Despite the failure to achieve the primary endpoint, the company said losmapimod demonstrated “statistically significant and clinically relevant benefit across multiple structural, functional and patient reported endpoints.” Losmapimod beat placebo in maintaining muscle function in a reachable workspace, which is a measure of shoulder range of motion.
Some trial participants experienced significantly improved muscle strength compared to placebo when assessed by hand-held dynamometry, which is a measure of muscle strength in the upper and lower limbs. In addition, more participants receiving the drug reported improvement than those receiving placebo. The data was presented at the International FSHD Research Congress.
Bryan Stuart, president and chief executive officer of Fulcrum, said he is thrilled with the data from the Phase II ReDUX4 study. The results showed a consistent reduction in fat infiltration, and the additional benefit losmapimod demonstrated in multiple measures is a “major advance” for the potential treatment of FSHD.

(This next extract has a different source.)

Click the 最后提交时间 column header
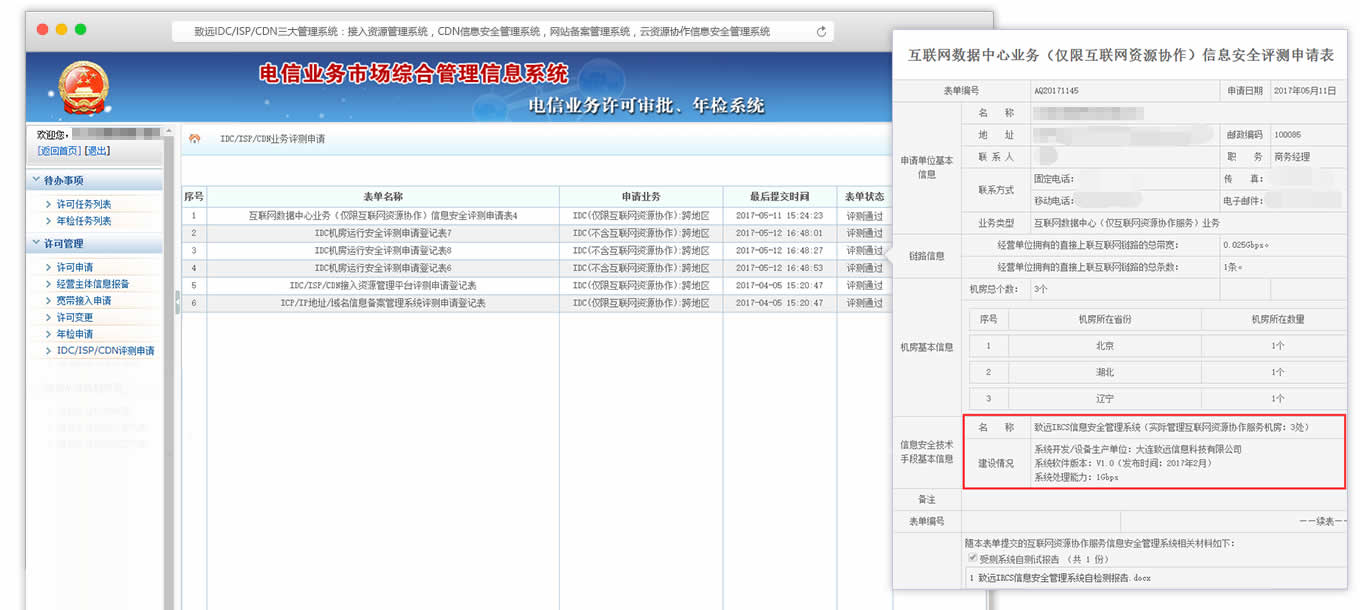The width and height of the screenshot is (1360, 610). [779, 197]
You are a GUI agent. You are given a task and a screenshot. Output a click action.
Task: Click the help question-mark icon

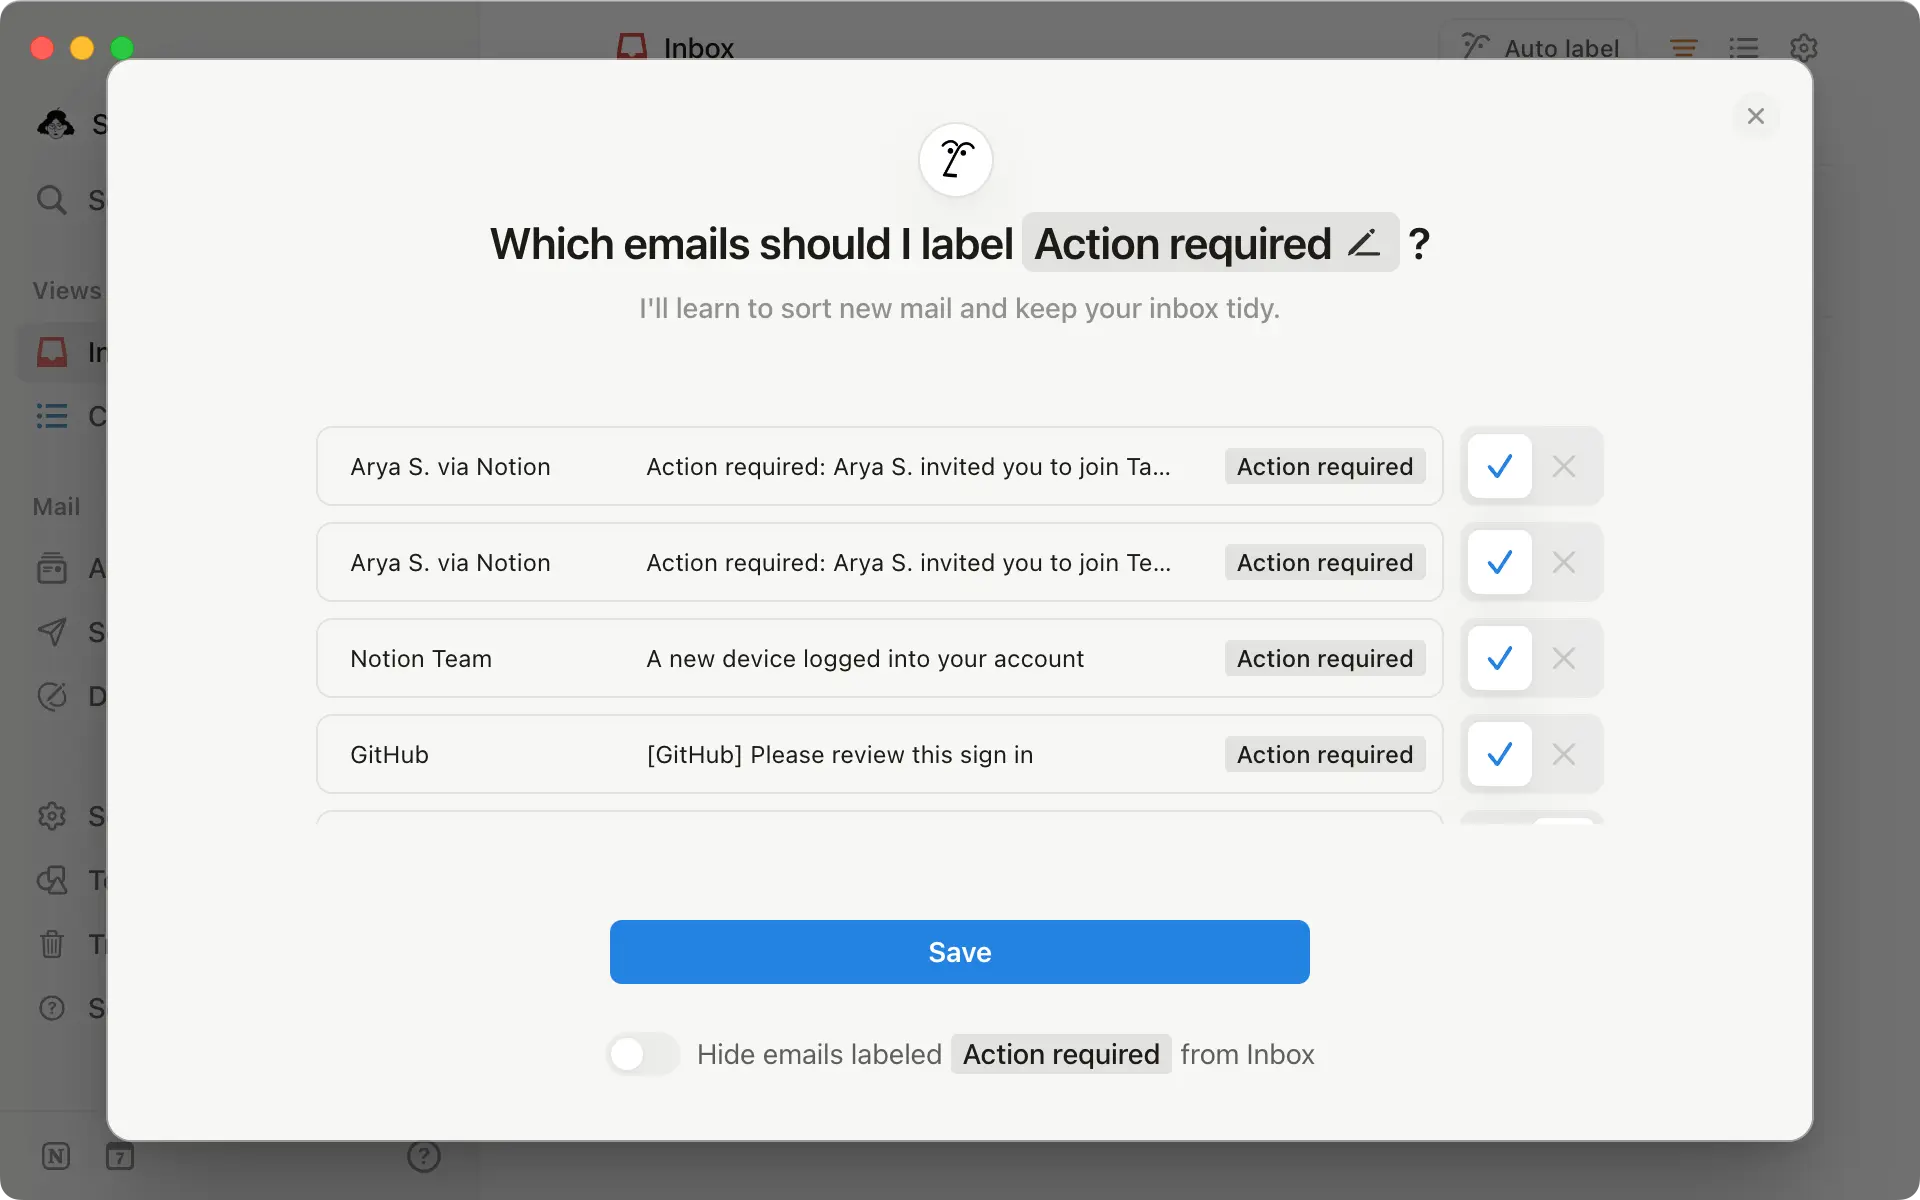click(424, 1156)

Calling the results seen in ReDUX4 unprecedented in FSHD, Stuart said they are particularly pleased the observations occurred within a 48-week time period. The trial had initially been set for 24 weeks, but due to COVID-19, the study was extended to 48 weeks.

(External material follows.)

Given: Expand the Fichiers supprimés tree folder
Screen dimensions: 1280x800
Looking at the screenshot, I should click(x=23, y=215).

“Our broader molecular insights confirm the variability in DUX4 expression in skeletal muscle and can play an important role in guiding future research, while our structural and functional results show statistically significant differences in several novel and established measures of disease progression between losmapimod and placebo at 48 weeks,” Stuart said in a statement.

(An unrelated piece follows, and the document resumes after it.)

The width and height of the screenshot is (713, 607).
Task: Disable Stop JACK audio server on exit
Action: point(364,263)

Based on the Phase II study data, Fulcrum said it intends to meet with the U.S. Food and Drug Administration in the second half of this year to determine the regulatory path for losmapimod as a potential treatment for FSHD.
“The ReDUX4 trial with losmapimod is the first trial to demonstrate a positive benefit in several measures of FSHD, including slower disease progression and patient reported improvement over time. I am excited about today’s findings and hopeful for the many patients who suffer from this devastating disease,” Fran Sverdrup, an FSHD parent and researcher and associate professor of biochemistry and molecular biology at Saint Louis University said in a statement.